ESTEMIROVA NATALJA
Nata nella regione di Saratov nel 1959, studiò alla facoltà di storia dell’Università di Grozny.
Prima del 1998 lavorò come insegnante di storia alla scuola di Grozny e si occupò di giornalismo in difesa dei diritti umani. Alla vigilia della seconda guerra cecena, N. Estemirova lavorava per la televisione di Grozny. Riprese 13 filmati di persone, finite negli ingranaggi del sistema punitivo russo e lavorò come segretaria di redazione presso l’Organizzazione dei prigionieri dei lager.
Quandò scoppiò la seconda guerra cecena Natalja si trovava a Adygi.
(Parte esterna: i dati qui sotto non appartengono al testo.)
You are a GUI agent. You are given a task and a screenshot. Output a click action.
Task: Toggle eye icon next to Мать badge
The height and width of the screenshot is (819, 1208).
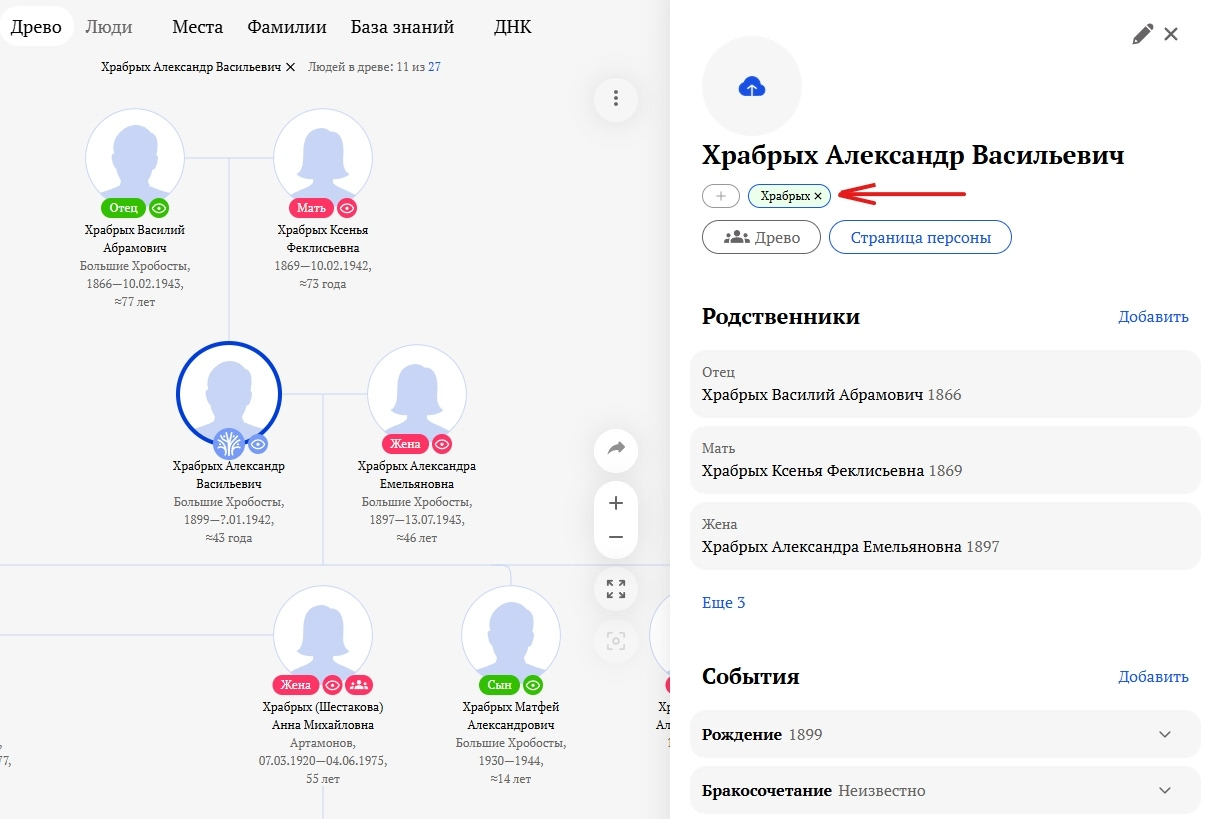[347, 208]
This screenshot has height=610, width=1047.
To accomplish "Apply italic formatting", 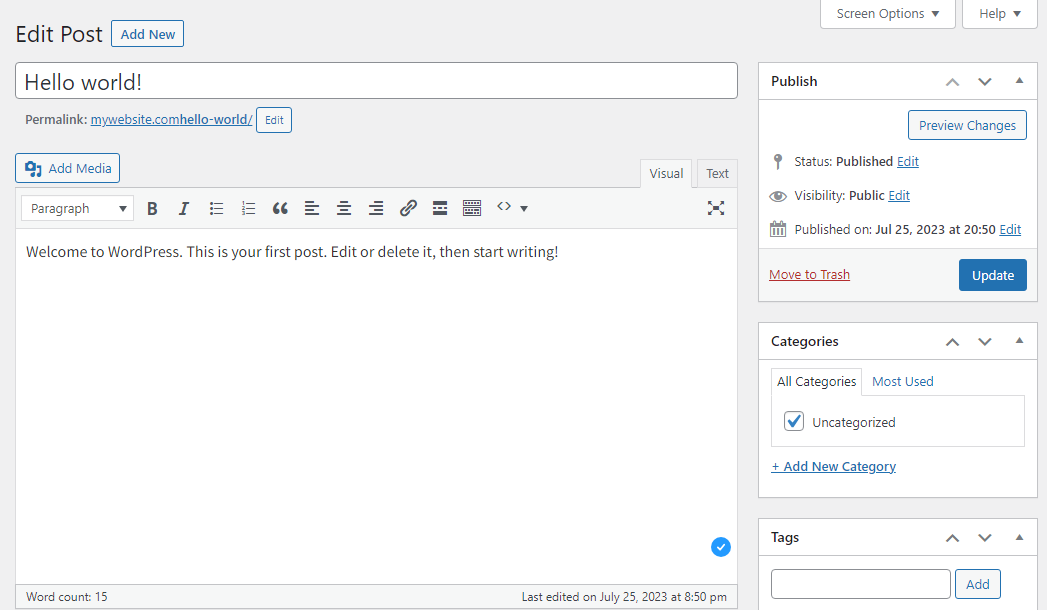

Dopo il primo annuncio di bombardamento delle città portò la figlia al riparo a Ekaterinburg, dove vivevano la sorella e altri parenti da parte di madre. Nell’ottobre del 1999, con l’aiuto di un membro dell’associazione Memorial – Svetlana Gannushkina – tornò in Cecenia.
Natalja Estemirova girò moltissimi filmati sulle vittime di bombardamenti missilistici nel mercato di Grozny e fu tra le prime a raccontare delle sparatorie sulla colonna di fuggiaschi lungo la tratta Rostov-Baku. Dopo aver visitato pressoché tutti gli ospedali ceceni e ingusci, scattò centinaia di fotografie di vittime tra i bambini.
Nel marzo del 2000 si trasferì definitivamente in Inguscezia e cominciò a collaborare al centro di difesa dei diritti umani “Memorial”. Una delle prime inchieste condotte da Memorial nel corso di questa guerra, fu dedicata ai fatti nel Novye Atagi e si basò su approfondimenti curati dalla stessa Estemirova. Quando il 20 marzo del 2000 si recò in quel villaggio, trovò il luogo completamente insediato dai militari. Si tenevano regolarmente pulizie etniche. Una persona che non aveva un passaporto locale poteva trovarsi in serio pericolo. Natalja passò nel villaggio una settimana, nascondendosi negli orti delle case distrutte, per sfuggire al controllo passaporti.
Grazie ad una sua inchiesta si parlò del bombardamento del 9 aprile del 2004 del villaggio di Rigakha a nord di Grozny, durante il quale furono uccisi una madre e 5 bambini .
Nel 2004 Natalja fu insignita del premio “Diritto dell’esistenza”, una variante del Premio Nobel per la Pace, che le fu donato dal parlamento svedese per il suo sguardo attento e il suo lavoro in nome dell’umanità.
Il 5 ottobre del 2007 a Londra N. Estironova ricevette il primo premio “Anna Politkovskaja”. Il premio le fu consegnato dall’ONG Raw in War (Reach all Women in War).
Natalja Estemirova ha condotto una battaglia attiva contro le falsificazione degli affari penali. Ha seguito inchieste sui casi d’isolamento, lottato attivamente contro le pratiche di tortura, condotto inchieste sui rapimenti e le incarcerazioni illegali.